The internet holds nothing back when tasked with the responsibility of calling out a company for wrongdoing, especially when it comes to major airlines.
A shocking video of a man being forcibly removed from an over-booked United Airlines flight from Chicago to Louisville on Sunday sent the internet into full-blown WTF Mode by Monday morning. The disturbing footage showed a man being dragged from his seat, bloodied and confused, by law enforcement while other passengers protested.
The internet, of course, dealt with the upsetting video (and the seriousness of the issue) in the best way it knows how: memes and dark humor.

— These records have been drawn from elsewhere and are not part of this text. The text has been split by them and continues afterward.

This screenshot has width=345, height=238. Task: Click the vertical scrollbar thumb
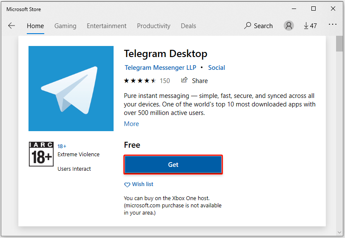339,43
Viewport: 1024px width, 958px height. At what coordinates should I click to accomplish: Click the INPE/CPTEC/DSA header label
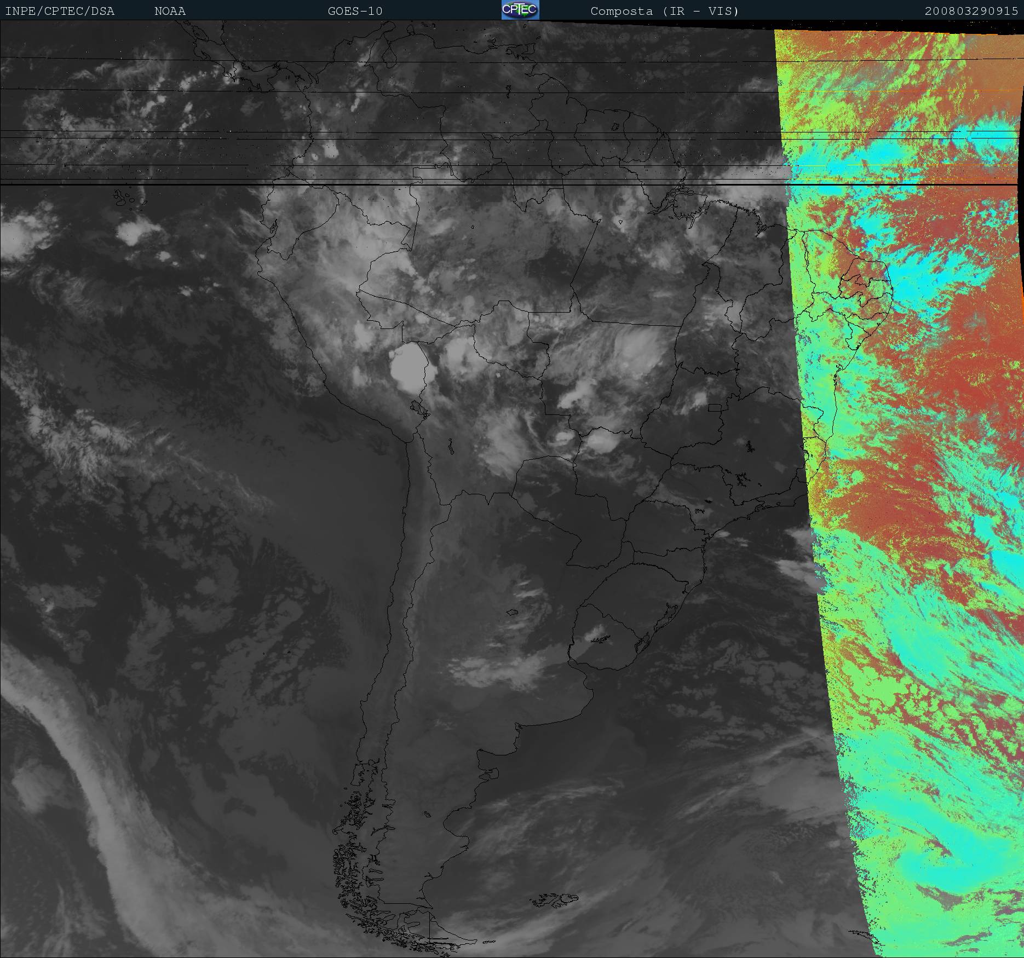(x=60, y=11)
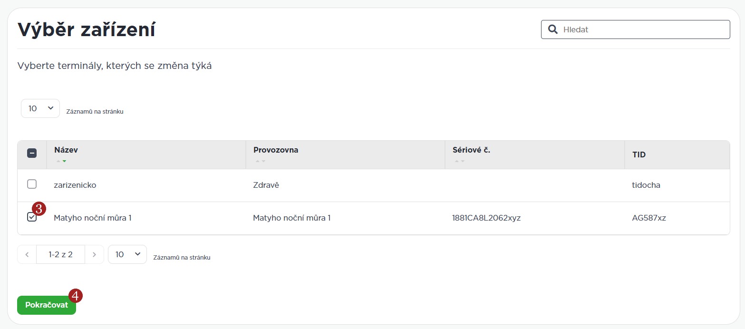
Task: Click the Provozovna column header
Action: 276,150
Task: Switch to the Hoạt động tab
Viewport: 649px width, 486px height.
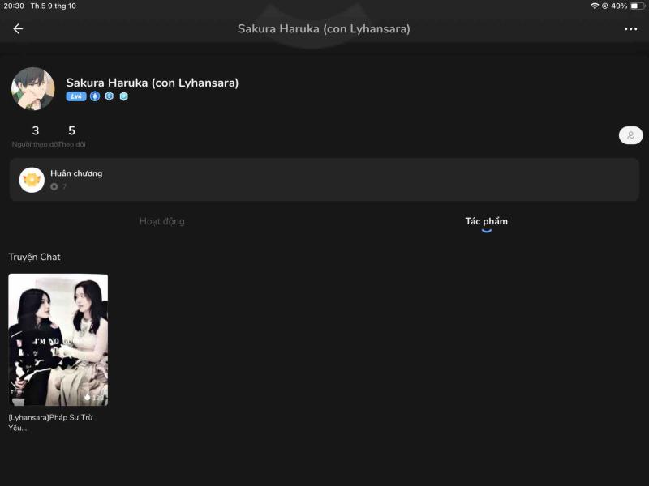Action: point(162,221)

To make matters worse, Reddit, aka the frontpage of the internet, found itself tied into the drama after moderators removed one of the clips from the r/videos subreddit, citing police brutality or harassment, as well as assault, all of which are against the rules of that specific subreddit. This prompted Redditors to post a string of video depicting United Airlines in an unfavorable fashion, flooding the entire r/videos subreddit in the process.
The clips ranged from videos of actual interactions with United Airlines to clips of comedies with sarcastic titles.
By Monday afternoon, the top 20 videos on r/videos were in someway related to the United Airlines video. Considering r/videos is a default sub, this is a huge deal.
And as if this situation couldn’t get any more out of control, the internet did not appreciate United CEO Oscar Munoz’s response to the matter because he used the word “re-accommodate.” The incident was anything but accommodating.
This comes only weeks after the internet dragged United through the mud after kicking two girls off a flight for wearing leggings, turning United Airlines into the most hated airline on the internet right now. Which really is saying a lot, because people absolutely love to hate airlines.